*** Begin section ***

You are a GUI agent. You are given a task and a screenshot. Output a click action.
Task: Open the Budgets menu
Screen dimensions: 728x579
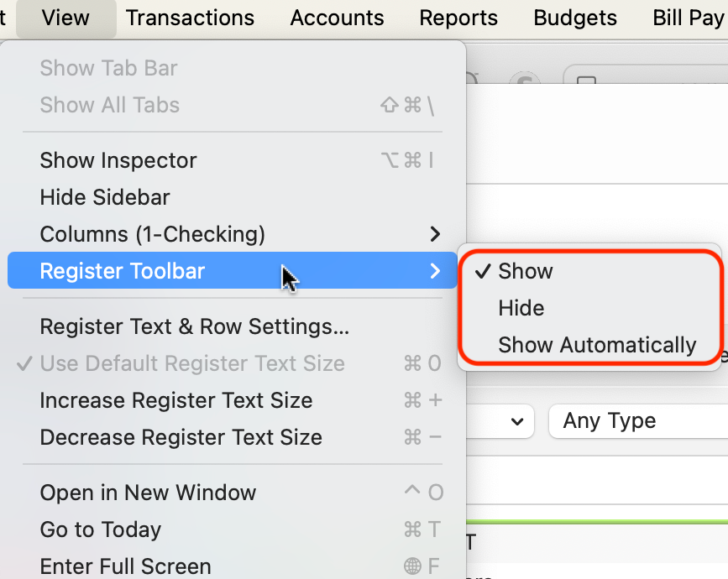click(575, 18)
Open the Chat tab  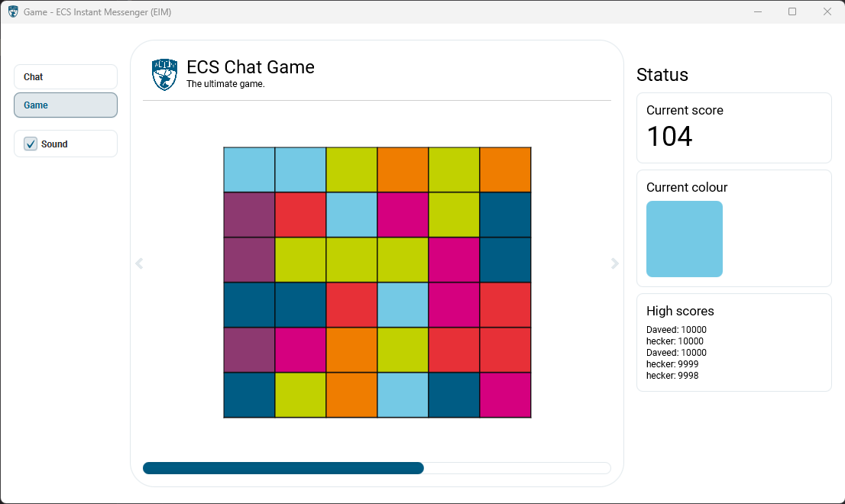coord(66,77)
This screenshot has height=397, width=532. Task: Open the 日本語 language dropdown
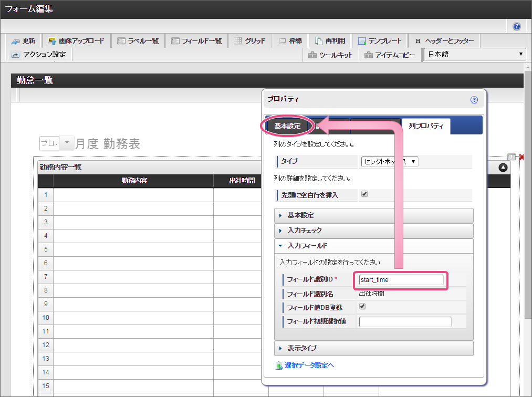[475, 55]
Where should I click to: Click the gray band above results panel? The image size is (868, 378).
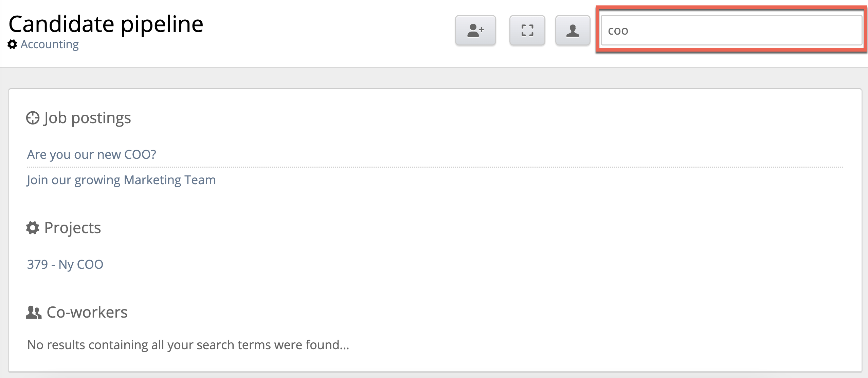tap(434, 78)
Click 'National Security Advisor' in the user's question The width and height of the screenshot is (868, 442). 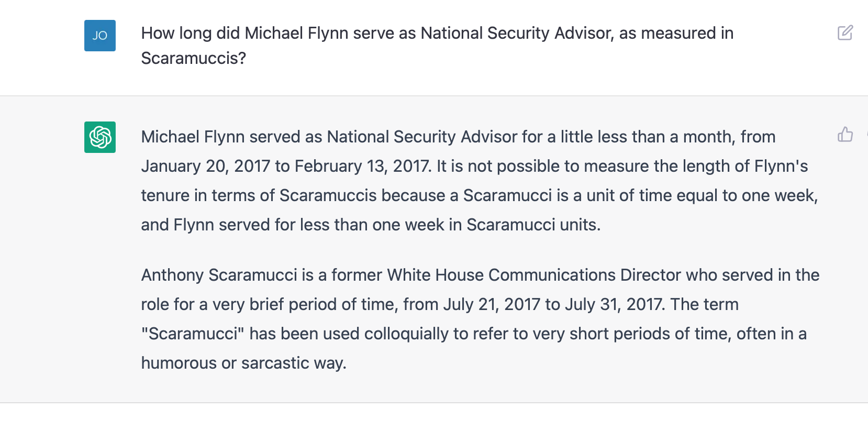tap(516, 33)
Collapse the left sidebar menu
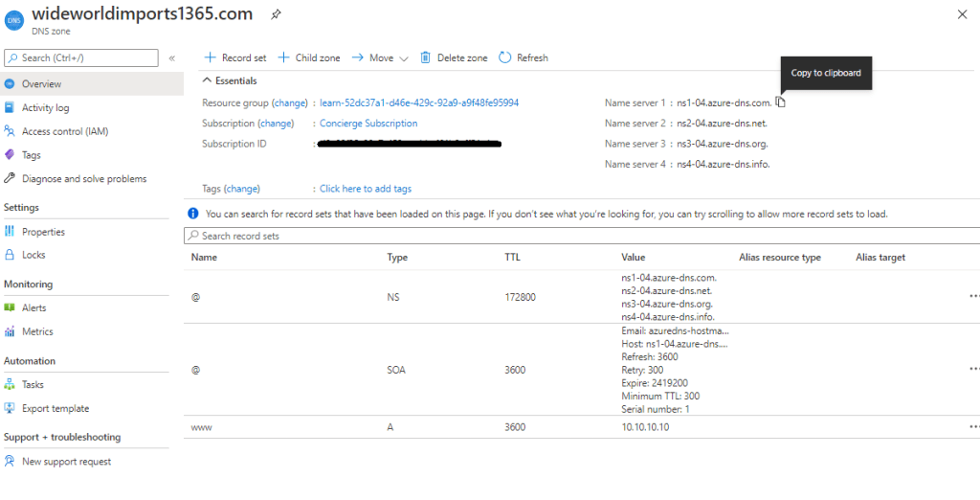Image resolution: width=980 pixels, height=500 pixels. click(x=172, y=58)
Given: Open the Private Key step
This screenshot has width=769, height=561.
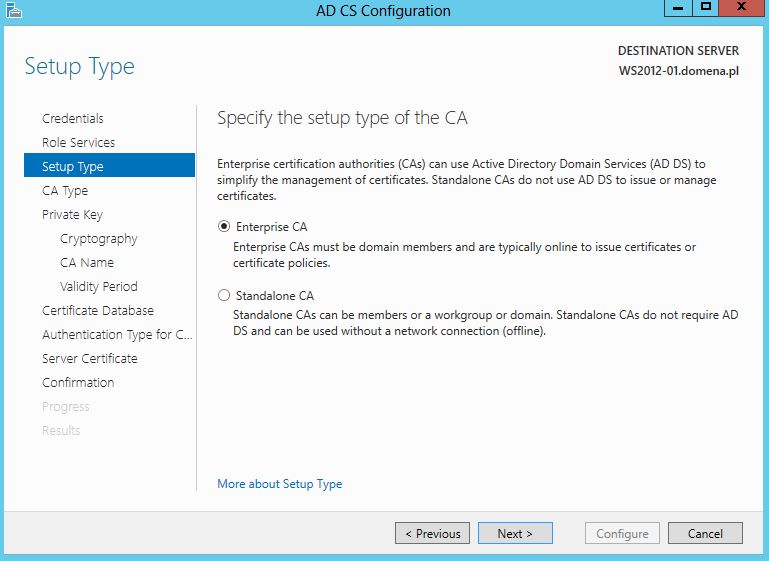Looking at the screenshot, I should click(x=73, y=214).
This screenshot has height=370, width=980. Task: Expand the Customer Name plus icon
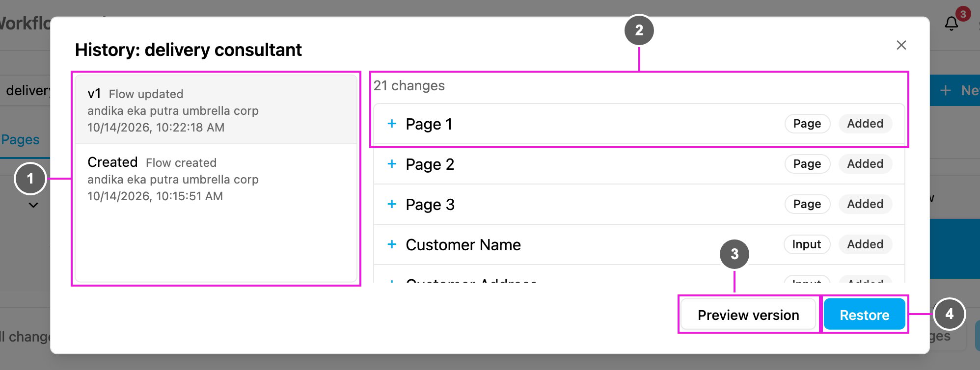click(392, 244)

*** End section ***

## Task description
Could you reproduce exactly, and only, the lines from the one containing "Given: Open the Private Key step" through the end of the records above, both included, while leaving out the pictures?

## Exercise output
Given: Open the Private Key step
This screenshot has width=769, height=561.
Looking at the screenshot, I should click(x=73, y=214).
This screenshot has height=370, width=980. Task: Expand the Customer Name plus icon
click(392, 244)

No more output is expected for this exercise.